So, as an oldschool character artist and also someone working in the mobile games industry, i tend to be a tiny bit obsessed with optimization, even more so when we're talking about UVs.
Meaning that whenever i make a character, i tend to have everything i can symmetrical and just move away the asymmetrical bit, such as a scar on a face, or a shirt that's asymmetrical on the front but symmetrical in the back.
From what i could see, it works well for a character like Fang from FF13 (don't pay attention to the seams on the rest of the face) who only has one quad away from the rest, where her mole is and there's not seam visible at all (and the part without the mole is merged with the UVs from the rest of the face).

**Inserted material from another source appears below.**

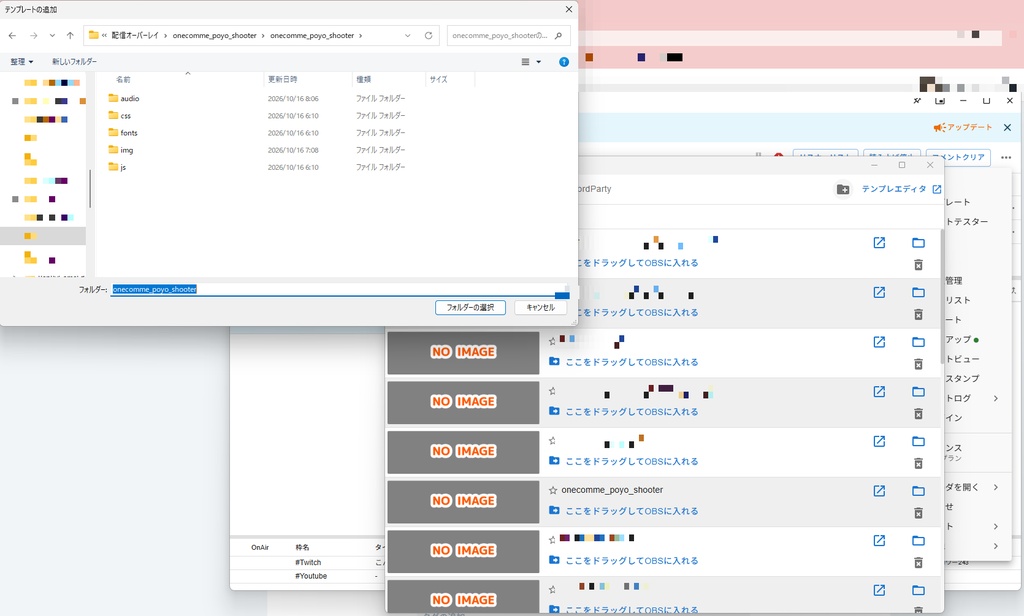
Task: Favorite the onecomme_poyo_shooter template star
Action: 552,490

As for me, i've tried several things and almost always get a visible seam:
- if i leave one part merged with the symmetrical part (which is what was done for Fang) then i get a very visible seam on the other side, which makes sense, since one loop is merged and the other isn't. (c)
- if i make a cut on both side but leave the asymmetrical part touching the symmetrical part, then i'll get a slight seam because the normal map will be 'discontinued' where the seam is, and  with antialiasing one side is gonna take texture info from the other side, the similar kind of thing that happens when you have no padding. (b)
- the only way this works is if i cut the whole think and move it away (because there's gonna be a padding of some sort), which is fine for a torso like in this example but not great for a face. (a)
On the left is the symmetrical part (half of it is off the grid for baking sake) and on the bottommost example a seam appears on the right side.


So two questions:
- is there a way to 'lock' uv coordinates (in the same way that you can lock vertices normals in place) so as to make the mesh 'believe' that the right border (in yellow on the last pic) is actually welded to the symmetrical part? (basically being able to have orange lines on both sides, instead of green ones)
- do you think the seam was manually corrected on Fang's face or is there a way to bake this properly? How come a quad with cut borders and a quad that's merged with the rest can be using the same normal map if what i think is right and what makes it look buggy is the fact that there's a seam?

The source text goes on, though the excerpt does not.